DATA SUPPLIED.
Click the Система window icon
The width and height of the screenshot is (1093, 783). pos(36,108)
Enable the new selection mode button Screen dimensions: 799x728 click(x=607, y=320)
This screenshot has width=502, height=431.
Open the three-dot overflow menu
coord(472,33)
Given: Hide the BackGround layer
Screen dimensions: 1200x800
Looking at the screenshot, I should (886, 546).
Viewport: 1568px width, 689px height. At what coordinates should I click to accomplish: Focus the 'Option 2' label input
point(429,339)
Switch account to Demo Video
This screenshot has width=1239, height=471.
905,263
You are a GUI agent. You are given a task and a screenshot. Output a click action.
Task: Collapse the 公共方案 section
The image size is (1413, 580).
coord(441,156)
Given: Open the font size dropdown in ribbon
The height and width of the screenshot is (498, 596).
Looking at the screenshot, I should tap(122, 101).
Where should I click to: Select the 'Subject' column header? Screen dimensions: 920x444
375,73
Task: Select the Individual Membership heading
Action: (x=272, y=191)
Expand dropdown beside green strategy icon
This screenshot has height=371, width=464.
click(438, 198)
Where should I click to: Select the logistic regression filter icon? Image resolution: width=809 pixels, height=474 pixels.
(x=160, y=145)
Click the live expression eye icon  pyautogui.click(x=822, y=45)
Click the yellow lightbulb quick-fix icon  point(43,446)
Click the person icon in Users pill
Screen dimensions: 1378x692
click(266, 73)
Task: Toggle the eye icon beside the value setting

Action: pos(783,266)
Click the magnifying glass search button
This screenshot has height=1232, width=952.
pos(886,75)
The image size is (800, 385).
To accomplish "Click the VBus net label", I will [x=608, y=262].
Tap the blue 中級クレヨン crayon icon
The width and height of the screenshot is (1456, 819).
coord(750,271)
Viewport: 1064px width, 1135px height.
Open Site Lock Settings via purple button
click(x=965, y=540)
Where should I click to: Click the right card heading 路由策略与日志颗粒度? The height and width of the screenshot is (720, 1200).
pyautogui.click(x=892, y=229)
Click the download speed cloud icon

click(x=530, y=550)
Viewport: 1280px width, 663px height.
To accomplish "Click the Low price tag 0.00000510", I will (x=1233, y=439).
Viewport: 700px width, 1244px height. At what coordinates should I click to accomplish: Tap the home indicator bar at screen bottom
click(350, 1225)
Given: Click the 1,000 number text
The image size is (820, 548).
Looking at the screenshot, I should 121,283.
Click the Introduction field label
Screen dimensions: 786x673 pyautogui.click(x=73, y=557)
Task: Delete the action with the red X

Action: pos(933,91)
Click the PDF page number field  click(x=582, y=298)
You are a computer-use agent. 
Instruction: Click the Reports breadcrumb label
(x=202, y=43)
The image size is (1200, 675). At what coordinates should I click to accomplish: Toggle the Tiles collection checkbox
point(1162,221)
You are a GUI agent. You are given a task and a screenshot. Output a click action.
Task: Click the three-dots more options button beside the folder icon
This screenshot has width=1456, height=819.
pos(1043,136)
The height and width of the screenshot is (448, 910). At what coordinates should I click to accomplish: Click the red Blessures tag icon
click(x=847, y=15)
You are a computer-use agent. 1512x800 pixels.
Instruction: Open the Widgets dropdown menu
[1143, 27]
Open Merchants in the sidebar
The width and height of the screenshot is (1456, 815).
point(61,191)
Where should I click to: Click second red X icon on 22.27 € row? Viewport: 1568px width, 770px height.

STATED GOAL. Please express the records above as a JSON list of strings, one string per line, leaving out blank lines.

SOLUTION.
[
  "Click the Система window icon",
  "The width and height of the screenshot is (1093, 783). pos(36,108)",
  "Enable the new selection mode button Screen dimensions: 799x728 click(x=607, y=320)",
  "This screenshot has width=502, height=431.",
  "Open the three-dot overflow menu",
  "coord(472,33)",
  "Given: Hide the BackGround layer",
  "Screen dimensions: 1200x800",
  "Looking at the screenshot, I should (886, 546).",
  "Viewport: 1568px width, 689px height. At what coordinates should I click to accomplish: Focus the 'Option 2' label input",
  "point(429,339)",
  "Switch account to Demo Video",
  "This screenshot has width=1239, height=471.",
  "905,263",
  "You are a GUI agent. You are given a task and a screenshot. Output a click action.",
  "Task: Collapse the 公共方案 section",
  "The image size is (1413, 580).",
  "coord(441,156)",
  "Given: Open the font size dropdown in ribbon",
  "The height and width of the screenshot is (498, 596).",
  "Looking at the screenshot, I should tap(122, 101).",
  "Where should I click to: Select the 'Subject' column header? Screen dimensions: 920x444",
  "375,73",
  "Task: Select the Individual Membership heading",
  "Action: (x=272, y=191)",
  "Expand dropdown beside green strategy icon",
  "This screenshot has height=371, width=464.",
  "click(438, 198)",
  "Where should I click to: Select the logistic regression filter icon? Image resolution: width=809 pixels, height=474 pixels.",
  "(x=160, y=145)",
  "Click the live expression eye icon  pyautogui.click(x=822, y=45)",
  "Click the yellow lightbulb quick-fix icon  point(43,446)",
  "Click the person icon in Users pill",
  "Screen dimensions: 1378x692",
  "click(266, 73)",
  "Task: Toggle the eye icon beside the value setting",
  "Action: pos(783,266)",
  "Click the magnifying glass search button",
  "This screenshot has height=1232, width=952.",
  "pos(886,75)",
  "The image size is (800, 385).",
  "To accomplish \"Click the VBus net label\", I will [x=608, y=262].",
  "Tap the blue 中級クレヨン crayon icon",
  "The width and height of the screenshot is (1456, 819).",
  "coord(750,271)",
  "Viewport: 1064px width, 1135px height.",
  "Open Site Lock Settings via purple button",
  "click(x=965, y=540)",
  "Where should I click to: Click the right card heading 路由策略与日志颗粒度? The height and width of the screenshot is (720, 1200).",
  "pyautogui.click(x=892, y=229)",
  "Click the download speed cloud icon",
  "click(x=530, y=550)",
  "Viewport: 1280px width, 663px height.",
  "To accomplish \"Click the Low price tag 0.00000510\", I will (x=1233, y=439).",
  "Viewport: 700px width, 1244px height. At what coordinates should I click to accomplish: Tap the home indicator bar at screen bottom",
  "click(350, 1225)",
  "Given: Click the 1,000 number text",
  "The image size is (820, 548).",
  "Looking at the screenshot, I should 121,283.",
  "Click the Introduction field label",
  "Screen dimensions: 786x673 pyautogui.click(x=73, y=557)",
  "Task: Delete the action with the red X",
  "Action: pos(933,91)",
  "Click the PDF page number field  click(x=582, y=298)",
  "You are a computer-use agent. ",
  "Instruction: Click the Reports breadcrumb label",
  "(x=202, y=43)",
  "The image size is (1200, 675). At what coordinates should I click to accomplish: Toggle the Tiles collection checkbox",
  "point(1162,221)",
  "You are a GUI agent. You are given a task and a screenshot. Output a click action.",
  "Task: Click the three-dots more options button beside the folder icon",
  "This screenshot has width=1456, height=819.",
  "pos(1043,136)",
  "The height and width of the screenshot is (448, 910). At what coordinates should I click to accomplish: Click the red Blessures tag icon",
  "click(x=847, y=15)",
  "You are a computer-use agent. 1512x800 pixels.",
  "Instruction: Open the Widgets dropdown menu",
  "[1143, 27]",
  "Open Merchants in the sidebar",
  "The width and height of the screenshot is (1456, 815).",
  "point(61,191)",
  "Where should I click to: Click second red X icon on 22.27 € row? Viewport: 1568px width, 770px height."
]